Cuba Has Alan Gross, US Doesn’t Really Care

Circles Robinson

HAVANA TIMES, Jan 1 — If you click on Google News Cuba, the first item that pops up of late is on the fate of Alan Gross, a Maryland resident arrested when working in Cuba for Development Alternatives Inc.

The corporation receives hefty contracts to carry out “democracy building” projects for the US State Department in “enemy” or “hostile” countries, including Afghanistan and Iraq.

Gross was caught in the act of smuggling in and distributing illegal communications equipment in a country where the US has been trying to overthrow the government for over 50 years.

Obviously, such a crime against the Cuban state was taken quite seriously.

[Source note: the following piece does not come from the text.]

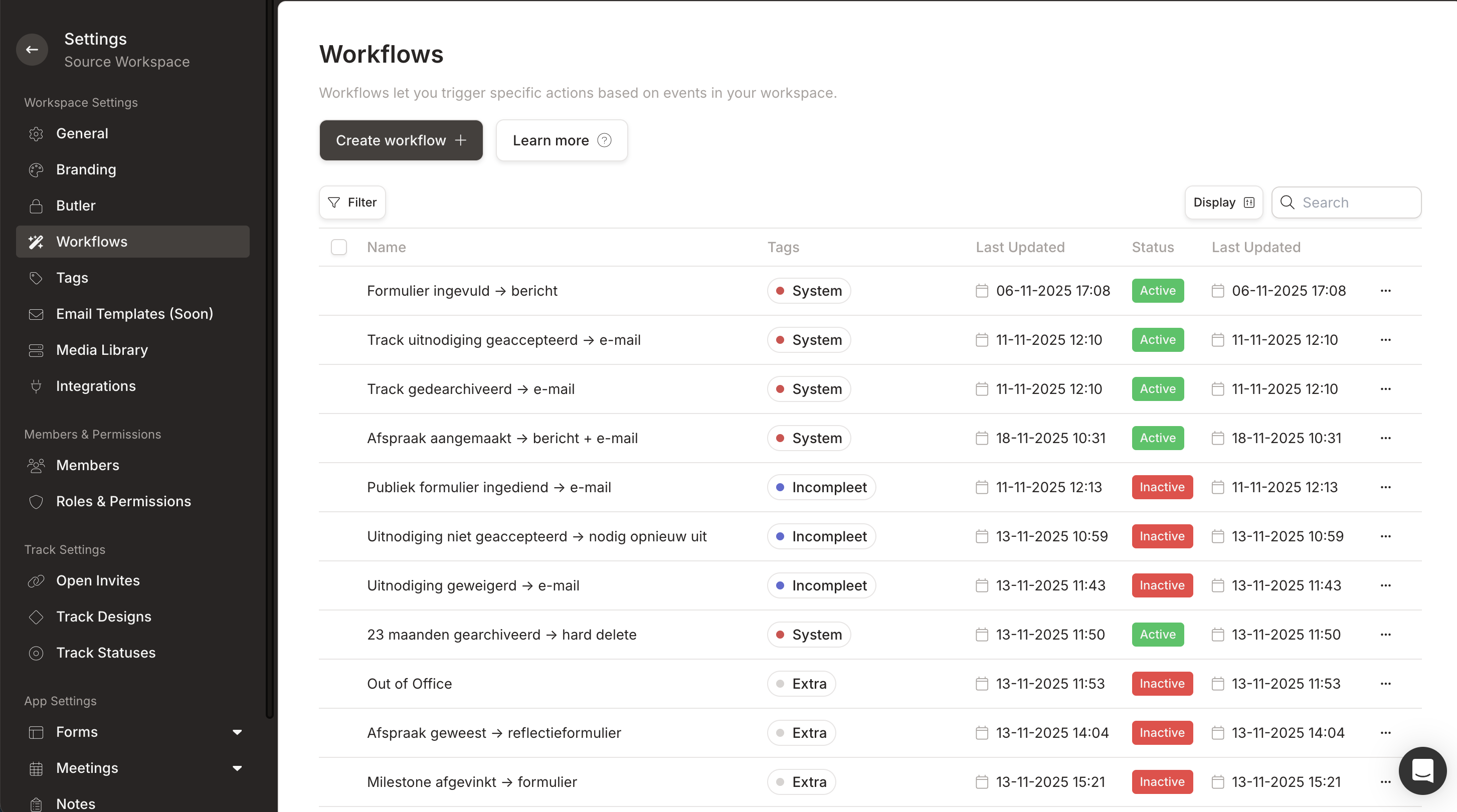
Task: Expand the Meetings section in sidebar
Action: [238, 768]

Ever since his arrest in December 2009, the US State Department, and even President Obama, have been telling Cuba that it should release Gross.  At first they tried to say he was innocent but when that became obviously false they went the humanitarian route.

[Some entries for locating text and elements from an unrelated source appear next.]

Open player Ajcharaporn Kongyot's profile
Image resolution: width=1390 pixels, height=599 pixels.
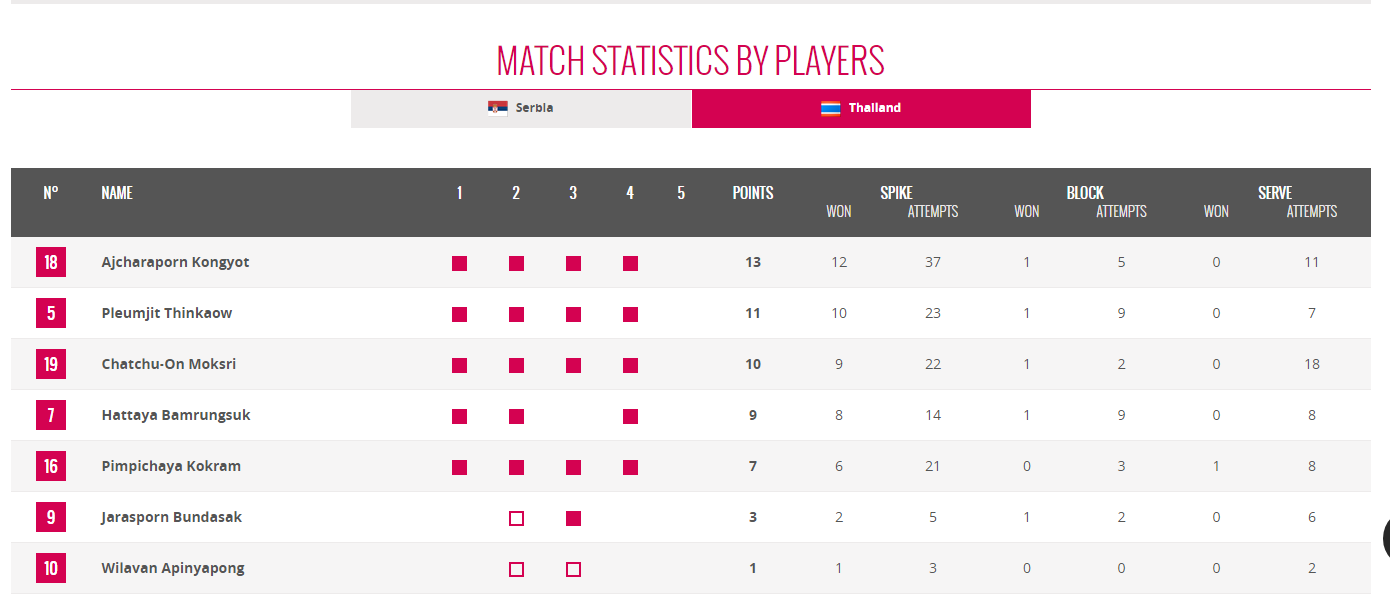pyautogui.click(x=175, y=262)
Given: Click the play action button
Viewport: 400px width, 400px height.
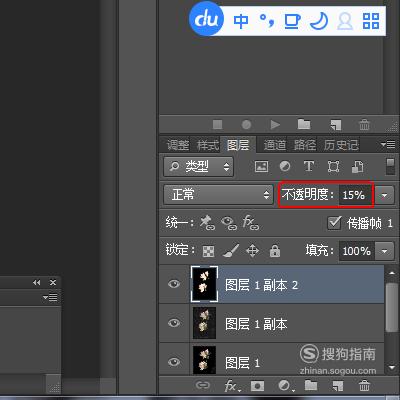Looking at the screenshot, I should point(275,125).
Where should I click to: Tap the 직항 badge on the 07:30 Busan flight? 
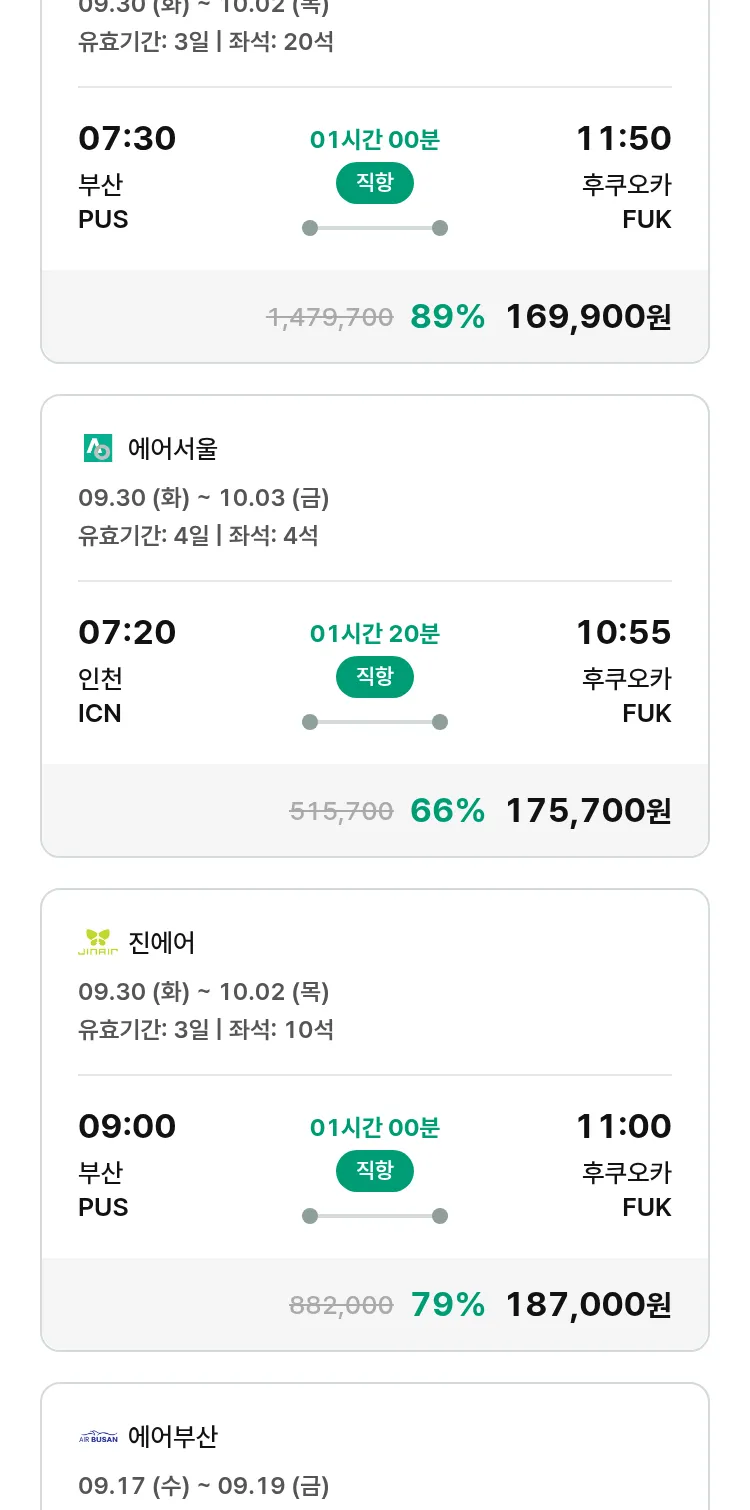[374, 183]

US authorities have lectured Cuba that relations would not have a chance to improve unless Gross was freed.  But such talk without substance fell on deaf ears in Havana.

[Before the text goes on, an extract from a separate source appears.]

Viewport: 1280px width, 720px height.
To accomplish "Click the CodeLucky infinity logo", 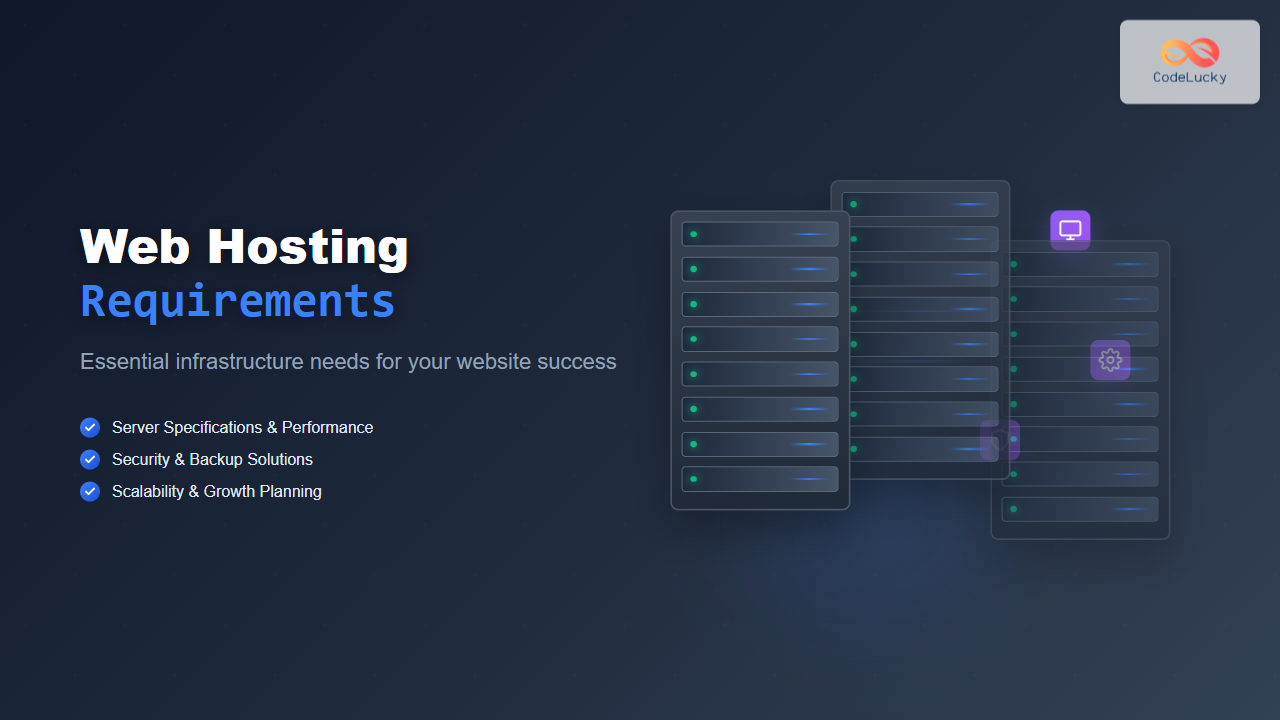I will click(x=1190, y=53).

Even before the Gross arrest, nearly a year into the Obama presidency, the US had failed to produce an iota of movement towards an end to the blockade and normalized relations.

Simply put, the political will to stand up to a vocal and moneyed Florida exile community was never on the president’s agenda. This was even less so for his secretary of State, Hillary Clinton.

Talk is cheap and sometimes blurs reality. If the US government really cares about Gross, 62, turning 75 in a Cuban prison, the diplomatic tools are available to see that doesn’t happen.

But one thing is crystal clear, Cuba is not going take orders from Washington and the administration knows this fully well.

To the contrary, when US officials try to tell Havana what it should do, the island’s officials only dig their heels in, something Washington counts on beforehand.

The only visible bargaining chip for Alan Gross is the Cuban Five, agents sent from Havana to infiltrate Cuban-exile groups in the ‘90s to uncover any planned terrorist attacks on the island or its interests.

The agents, considered heroes by many back home, have already served 13 plus years in different prisons scattered around the USA.

After first refusing to even consider the possibility of a prisoner swap, Cuban leaders have softened their position and hinted that the fate of Alan Gross for that of the Cuban Five could be negotiable.

Washington, however, continues to rule out an exchange and in doing so is well aware that Gross’s fate doesn’t look good.